Endosonography; Pancreas; Tuberculosis

Dear Sir:

We read with great interest the series of five cases of pancreatic tuberculosis diagnosed by endoscopic ultrasound guided fine needle aspiration (EUS-FNA) from an occidental country [1]. Pancreatic tuberculosis is very rare, even in endemic countries, and most commonly involves the head and uncinate process of the pancreas and its clinical and radiological findings often mimic pancreatic malignancy [2, 3, 4]. Endoscopic ultrasound (EUS) is an accurate diagnostic modality for diagnosis of pancreatic lesions including pancreatic tuberculosis and EUS-FNA provides an opportunity to diagnose and medically treat this disease which could otherwise result in a complex and unnecessary surgery [2, 3, 4].

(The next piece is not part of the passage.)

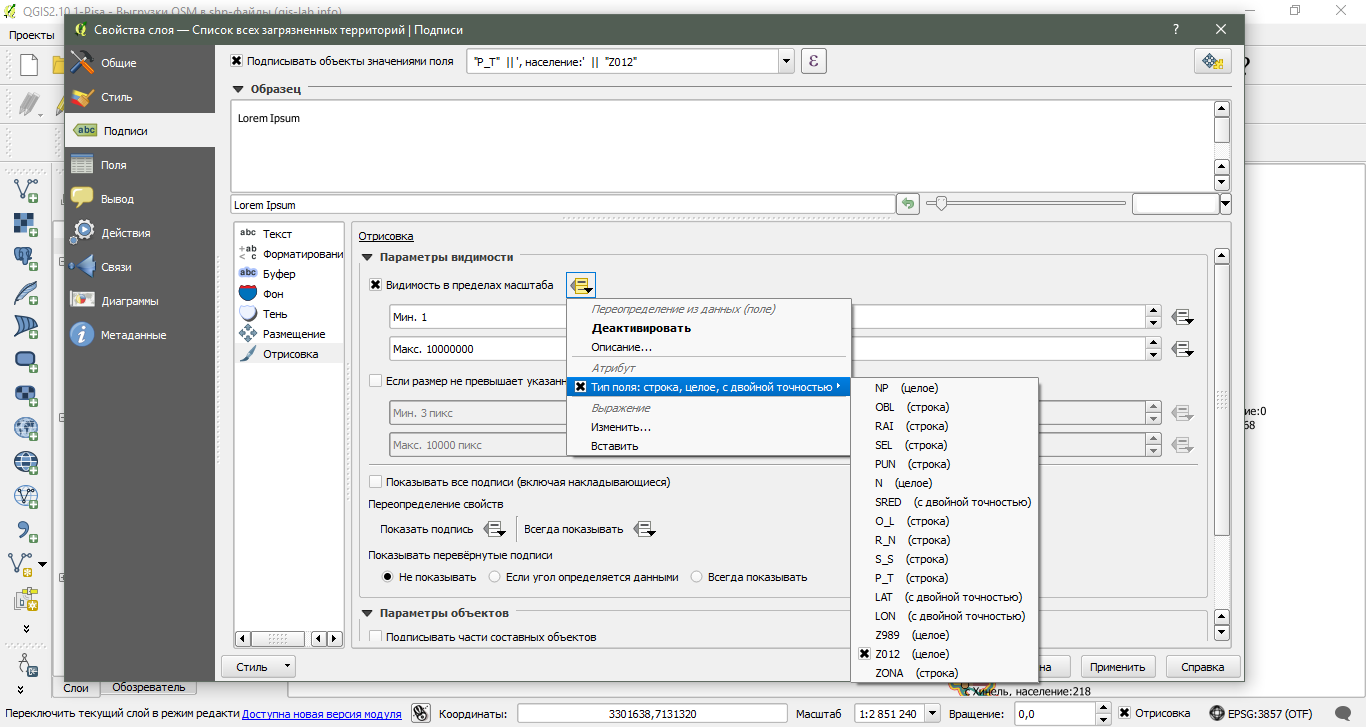Reset the sample text with green arrow button
The height and width of the screenshot is (727, 1366).
(907, 204)
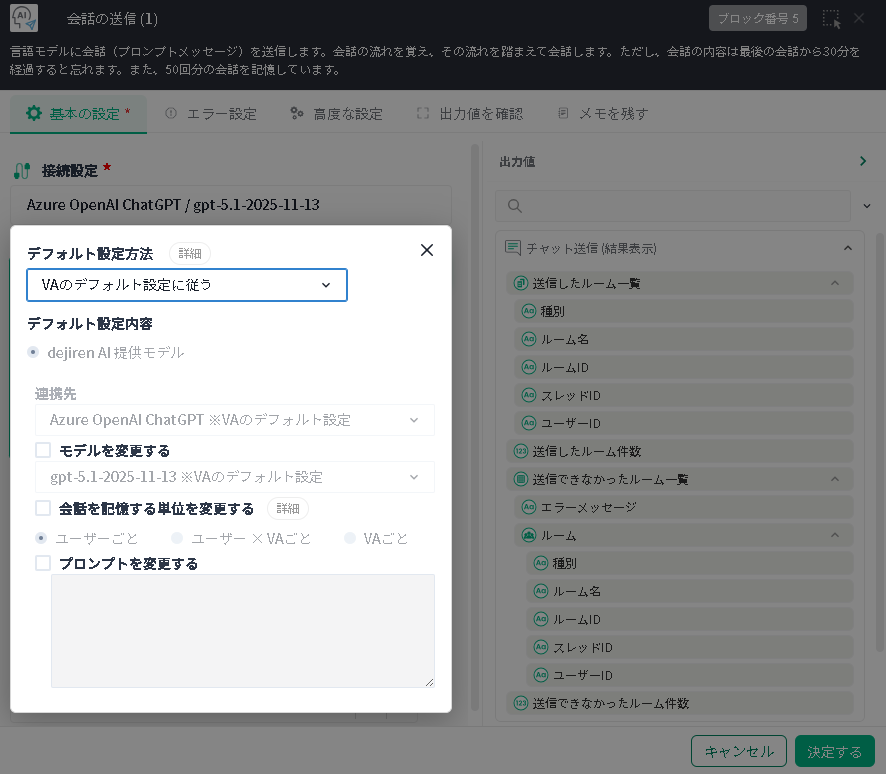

We also had published our experience of 6 patients of isolated pancreatic head tuberculosis seen over a period of two years at a tertiary care center in North India and found that on EUS, it presents as a well defined hypoechoic mass lesion with none of the patients having any anechoic areas or calcification within the mass lesions [4]. We also found that whenever positron emission tomography (PET) is done in these patients, these lesions have been found to be flourodeoxyglucose (FDG) avid [4, 5].

Moreover, EUS FNA established diagnosis in all the patients with granulomas being noted in 5 out of 6 (83.3%) patients. Acid fast bacilli were seen in only 1 out of 6 (16.7%) and culture for Mycobacterium tuberculosis was positive in 1 of 2 patients (50.0%) tested.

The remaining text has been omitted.